Opium article from The Daily Picayune, February 24, 1912, New Orleans, Louisiana
|Signed||January 23, 1912|
|Effective||February 11, 1915 / June 28, 1919|
The International Opium Convention, signed at The Hague on January 23, 1912 during the First International Opium Conference, was the first international drug control treaty. It was registered in League of Nations Treaty Series on January 23, 1922. The United States convened a 13-nation conference of the International Opium Commission in 1909 in Shanghai, China, in response to increasing criticism of the opium trade. The treaty was signed by Germany, the United States, China, France, the United Kingdom, Italy, Japan, the Netherlands, Persia, Portugal, Russia, and Siam. The Convention provided, "The contracting Powers shall use their best endeavours to control, or to cause to be controlled, all persons manufacturing, importing, selling, distributing, and exporting morphine, cocaine, and their respective salts, as well as the buildings in which these persons carry such an industry or trade."
The Convention was implemented in 1915 by the United States, Netherlands, China, Honduras, and Norway. It went into force globally in 1919, when it was incorporated into the Treaty of Versailles. The primary objective of the convention was to introduce restrictions on exports as opposed to imposing prohibition or criminalising the use and cultivation of opium, coca, and cannabis. That explains the withdrawal of the United States and China, which were gravitating towards prohibitionist approaches, as well as the beginning of negotiations leading to the 1925 International Opium Convention in Geneva.

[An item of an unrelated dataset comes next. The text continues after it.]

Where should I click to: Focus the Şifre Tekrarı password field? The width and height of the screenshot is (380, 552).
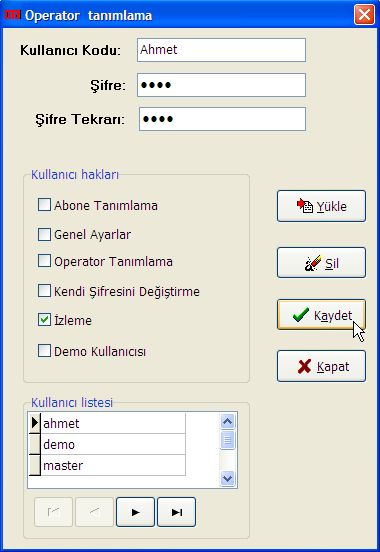(223, 119)

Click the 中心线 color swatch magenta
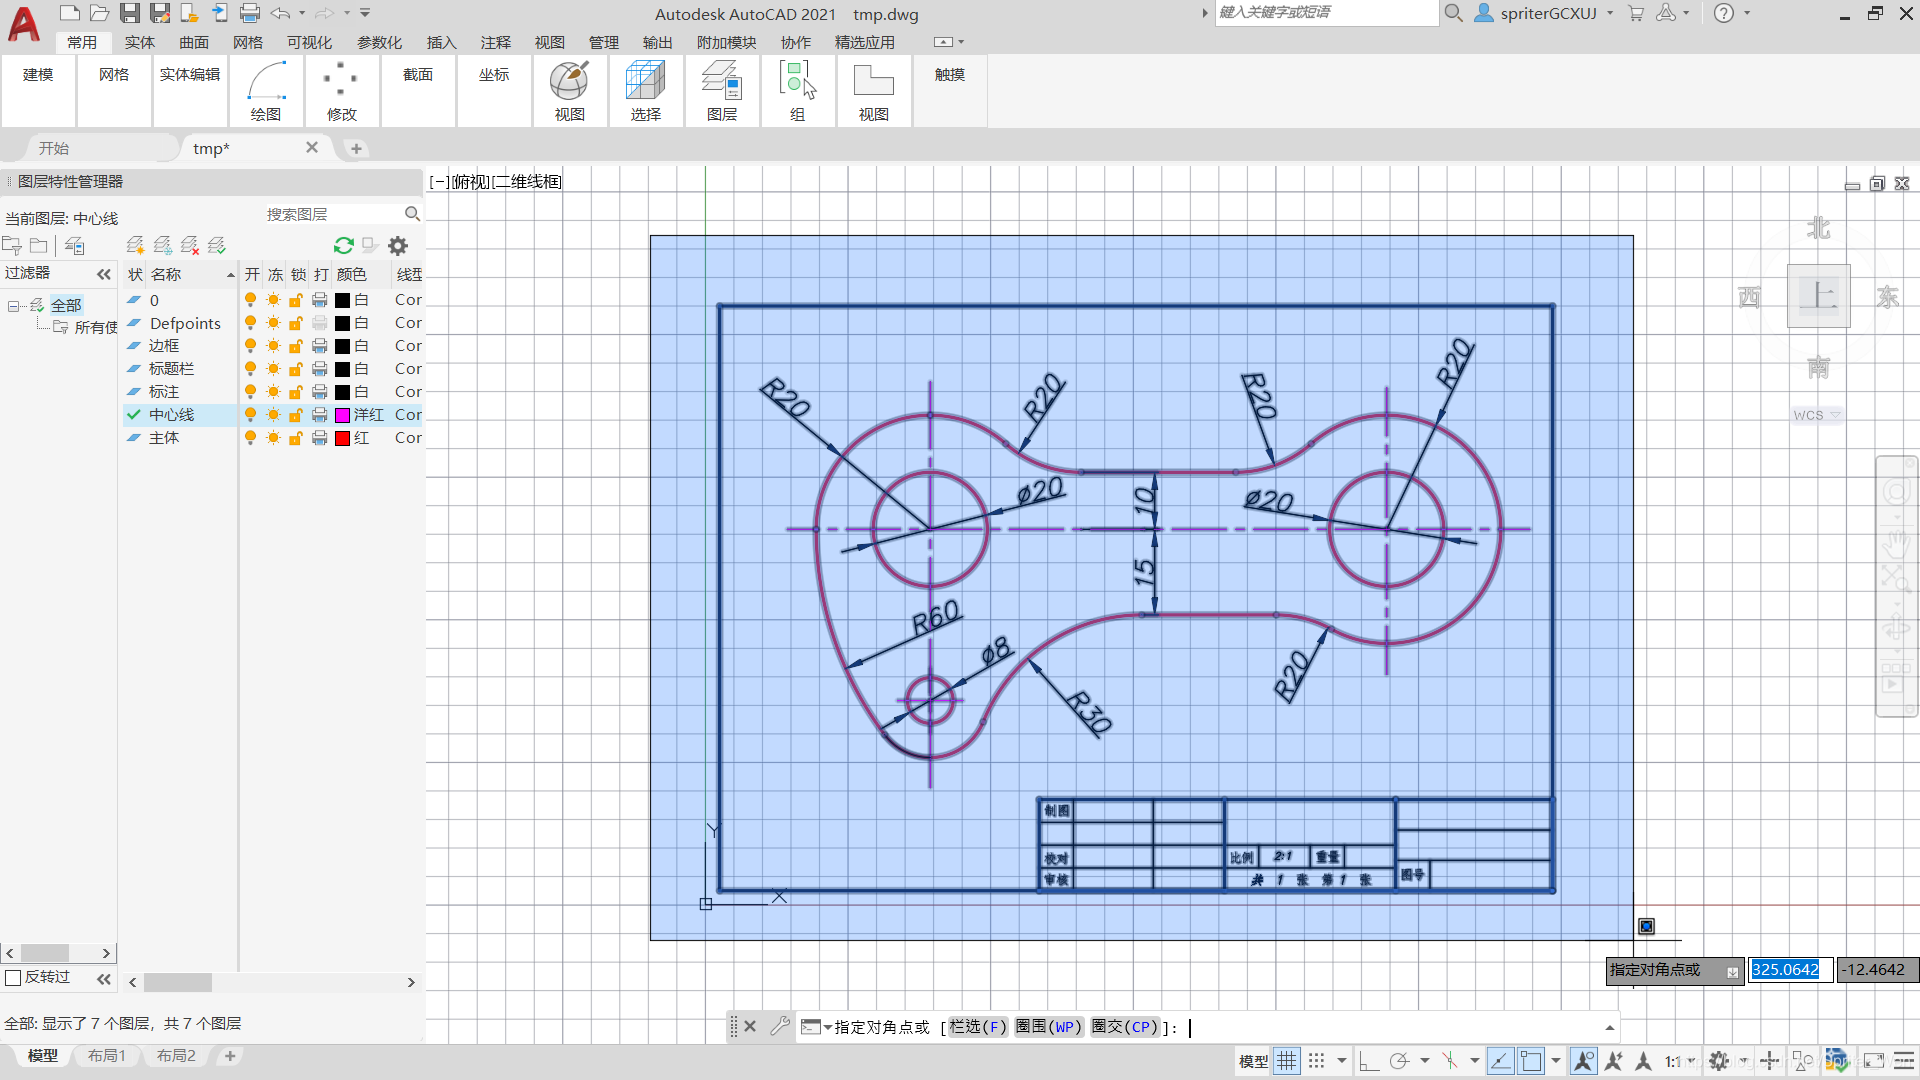(345, 414)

A revised International Opium Convention International Convention relating to Dangerous Drugs was signed at Geneva on February 19, 1925, which went into effect on September 25, 1938, and was registered in League of Nations Treaty Series on the same day. It introduced a statistical control system to be supervised by a Permanent Central Opium Board, a body of the League of Nations. Egypt, with support from China and United States, recommended that a prohibition on hashish be added to the Convention, and a sub-committee proposed the following text:
The use of Indian hemp and the preparations derived therefrom may only be authorized for medical and scientific purposes. The raw resin (charas), however, which is extracted from the female tops of the cannabis sativa L, together with the various preparations (hashish, chira, esrar, diamba, etc.) of which it forms the basis, not being at present utilized for medical purposes and only being susceptible of utilisation for harmful purposes, in the same manner as other narcotics, may not be produced, sold, traded in, etc., under any circumstances whatsoever.
India and other countries objected to this language, citing social and religious customs and the prevalence of wild-growing cannabis plants that would make it difficult to enforce. Accordingly, this provision never made it into the final treaty. A compromise was made that banned exportation of Indian hemp to countries that have prohibited its use, and requiring importing countries to issue certificates approving the importation and stating that the shipment was required "exclusively for medical or scientific purposes." It also required Parties to "exercise an effective control of such a nature as to prevent the illicit international traffic in Indian hemp and especially in the resin." These restrictions still left considerable leeway for countries to allow production, internal trade, and use of cannabis for recreational purposes.
The Convention was superseded by the 1961 Single Convention on Narcotic Drugs.